Data excerpts Block Start
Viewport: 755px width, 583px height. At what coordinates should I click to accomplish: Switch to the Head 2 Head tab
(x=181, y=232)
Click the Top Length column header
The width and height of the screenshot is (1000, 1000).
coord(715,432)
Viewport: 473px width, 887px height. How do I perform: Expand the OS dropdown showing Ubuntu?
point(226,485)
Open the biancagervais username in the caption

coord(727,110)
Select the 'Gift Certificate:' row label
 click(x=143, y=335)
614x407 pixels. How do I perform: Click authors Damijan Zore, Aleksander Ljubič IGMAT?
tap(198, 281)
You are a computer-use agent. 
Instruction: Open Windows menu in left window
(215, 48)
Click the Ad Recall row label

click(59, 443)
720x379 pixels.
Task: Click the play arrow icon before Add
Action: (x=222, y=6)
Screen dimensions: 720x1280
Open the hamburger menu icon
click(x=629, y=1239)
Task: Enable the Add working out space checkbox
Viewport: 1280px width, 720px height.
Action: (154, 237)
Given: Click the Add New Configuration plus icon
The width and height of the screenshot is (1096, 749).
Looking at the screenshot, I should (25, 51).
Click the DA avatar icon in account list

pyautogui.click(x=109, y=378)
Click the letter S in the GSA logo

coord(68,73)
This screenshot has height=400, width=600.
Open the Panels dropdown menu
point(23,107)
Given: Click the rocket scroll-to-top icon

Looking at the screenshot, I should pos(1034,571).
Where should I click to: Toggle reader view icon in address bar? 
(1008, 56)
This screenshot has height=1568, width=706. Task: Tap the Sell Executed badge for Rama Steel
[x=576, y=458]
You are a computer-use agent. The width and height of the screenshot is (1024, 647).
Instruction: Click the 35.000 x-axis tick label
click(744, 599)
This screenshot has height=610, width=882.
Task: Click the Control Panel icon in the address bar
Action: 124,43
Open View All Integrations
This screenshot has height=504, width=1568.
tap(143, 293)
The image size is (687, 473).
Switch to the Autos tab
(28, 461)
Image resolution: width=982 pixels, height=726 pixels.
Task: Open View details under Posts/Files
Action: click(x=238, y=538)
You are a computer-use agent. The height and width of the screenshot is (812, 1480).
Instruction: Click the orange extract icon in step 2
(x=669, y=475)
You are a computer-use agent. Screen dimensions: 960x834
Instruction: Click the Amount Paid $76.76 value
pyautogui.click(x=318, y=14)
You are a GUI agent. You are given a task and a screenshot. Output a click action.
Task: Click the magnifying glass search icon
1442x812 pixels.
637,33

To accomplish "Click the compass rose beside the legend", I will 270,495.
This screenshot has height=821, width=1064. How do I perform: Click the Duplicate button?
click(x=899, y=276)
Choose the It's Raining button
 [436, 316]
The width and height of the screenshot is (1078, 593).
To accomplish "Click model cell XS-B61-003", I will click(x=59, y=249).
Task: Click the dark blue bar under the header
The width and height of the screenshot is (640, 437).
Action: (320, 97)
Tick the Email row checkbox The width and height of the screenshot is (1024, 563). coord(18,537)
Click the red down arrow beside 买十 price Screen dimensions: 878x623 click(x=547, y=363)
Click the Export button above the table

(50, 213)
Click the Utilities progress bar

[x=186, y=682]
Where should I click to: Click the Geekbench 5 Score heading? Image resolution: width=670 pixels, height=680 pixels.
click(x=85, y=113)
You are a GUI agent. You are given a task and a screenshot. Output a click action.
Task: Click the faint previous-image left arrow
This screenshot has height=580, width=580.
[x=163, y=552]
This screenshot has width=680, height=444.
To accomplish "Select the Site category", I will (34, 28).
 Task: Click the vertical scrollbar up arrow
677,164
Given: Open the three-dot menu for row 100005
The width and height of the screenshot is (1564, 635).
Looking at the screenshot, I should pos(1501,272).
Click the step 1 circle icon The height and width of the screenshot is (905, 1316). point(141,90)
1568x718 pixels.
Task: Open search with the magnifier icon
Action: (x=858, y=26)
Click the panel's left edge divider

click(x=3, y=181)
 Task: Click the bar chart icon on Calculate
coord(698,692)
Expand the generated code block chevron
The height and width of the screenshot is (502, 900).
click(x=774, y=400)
Data excerpts Block End
## What the task requires
Out of the data above, return each line where the word "beside" can be found.

## Solution to this exercise
To accomplish "Click the compass rose beside the legend", I will 270,495.
Click the red down arrow beside 买十 price Screen dimensions: 878x623 click(x=547, y=363)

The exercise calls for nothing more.